Der Gebetsraum in der mittlerweile geschlossenen An'Nur-Moschee in Winterthur ZH. Es ist Samstag, der 22. November 2016, früher Abend. Für Moscheebesucher Ahmed A.* und Ali B.* beginnt der Horror ihres Lebens. Laut der Mammut-Anklageschrift (300 Seiten stark) der Staatsanwaltschaft Winterthur ZH wurden die beiden Männer eingeschlossen und massiv gepeinigt. Die An'Nur-Mitglieder verdächtigten die Opfer, einem Journalisten Informationen gesteckt zu haben.

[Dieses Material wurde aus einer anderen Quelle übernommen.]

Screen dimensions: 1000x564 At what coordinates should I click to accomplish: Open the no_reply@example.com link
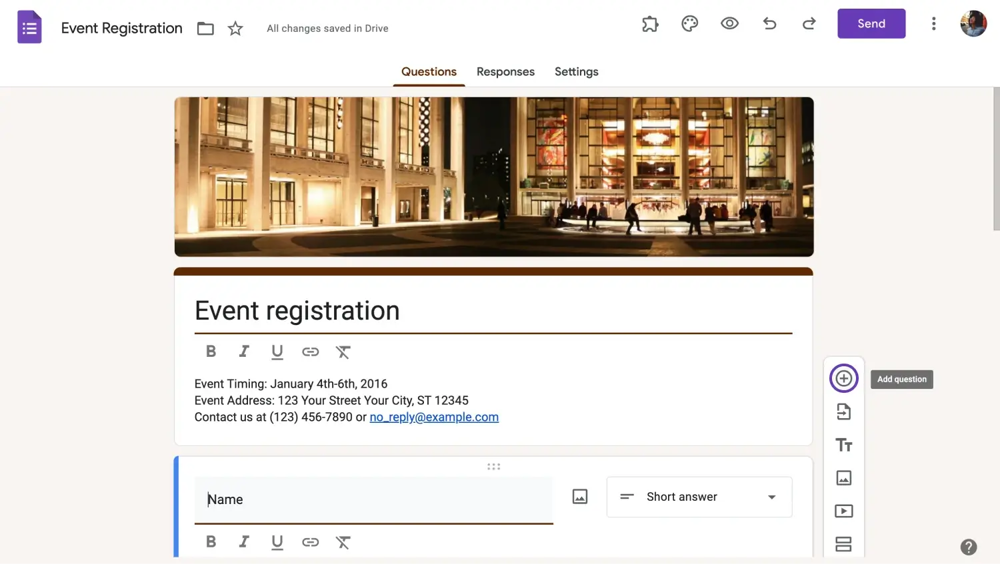point(434,417)
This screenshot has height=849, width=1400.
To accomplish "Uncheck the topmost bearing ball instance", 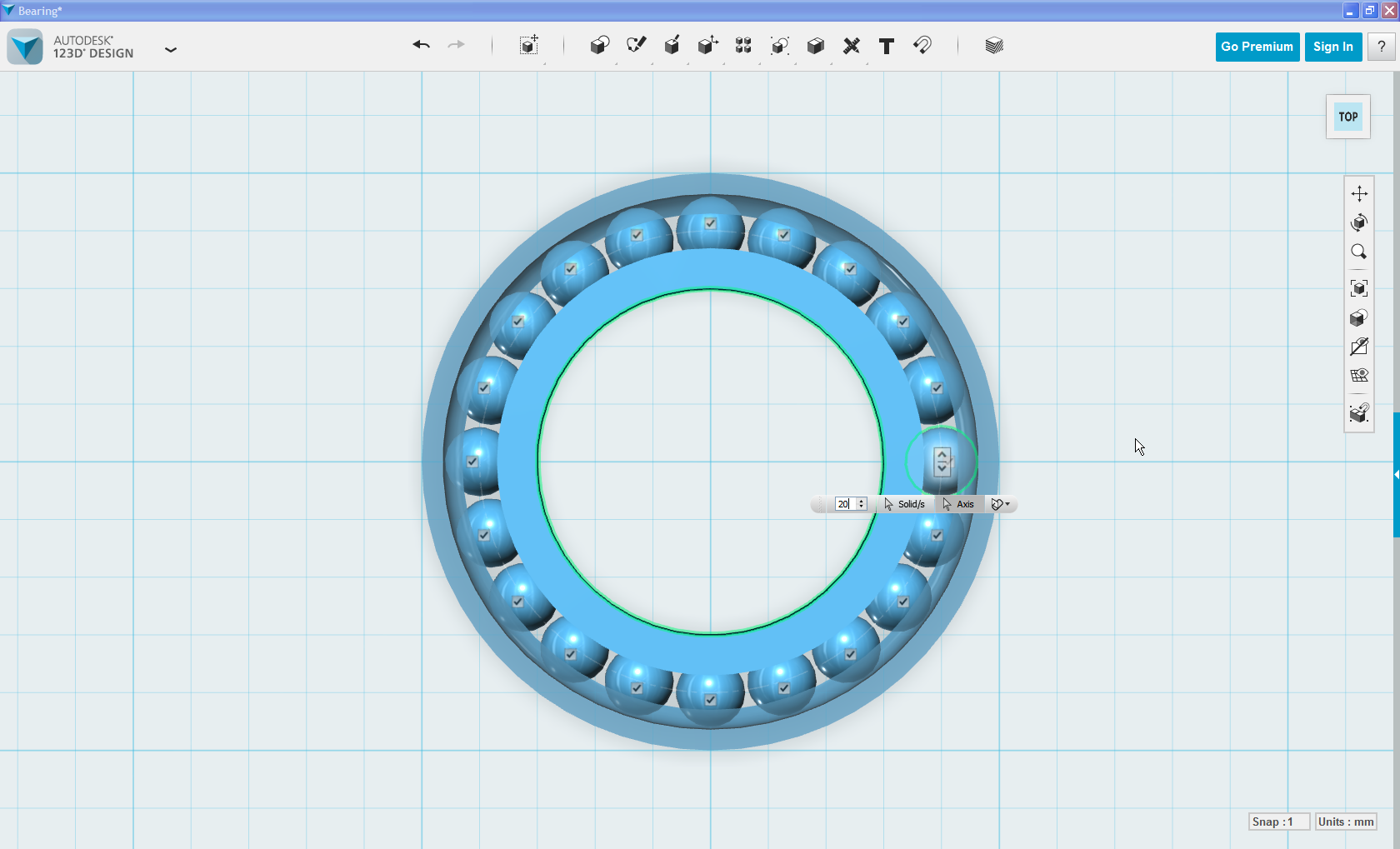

Das Martyrium beginnt ausgerechnet im Gebetsraum. Fünf Mitglieder der Moschee drohen Ahmed A. abwechselnd mit dem Tod. Laut Anklage tönt es so: «Wie willst du sterben, sollen wir deinen Schädel zerstören oder sollen wir dich köpfen? Dein Blut ist zu dreckig für die Moschee, wir bringen dich irgendwo anders hin, wo du dann stirbst.»

Am 1. Oktober beginnt nun der Gerichtsprozess gegen die zehn Hauptakteure in der üblen Hetze von Informanten. In der fünftägigen Hochsicherheits-Verhandlung müssen sie sich für Freiheitsberaubung, Entführung, Drohung, Körperverletzung, Sachentziehung sowie Beschimpfung verantworten.

Bespuckt und geschlagen

Unter Allahu-Akbar-Geschrei bespucken und schlagen die Peiniger die wehrlosen Männer. Die Opfer glauben, noch am gleichen Abend sterben zu müssen. Die Türen der Moschee sind verschlossen. Sie haben keine Möglichkeit zur Flucht.

Ali B. gelingt es, auf der Toilette ein Hilfe-SMS an einen Polizeibeamten zu schicken. Als er das WC verlässt, entreissen die Peiniger ihm das Handy und zwingen ihn unter Todesdrohungen, den Sperrcode herauszugeben. Auf seinem Whatsapp sehen sie, dass er mit dem anderen Opfer Kontakt hatte. Darauf attackieren sie den Mann. Laut Anklage erlitt Ali B. dabei eine Hirnerschütterung.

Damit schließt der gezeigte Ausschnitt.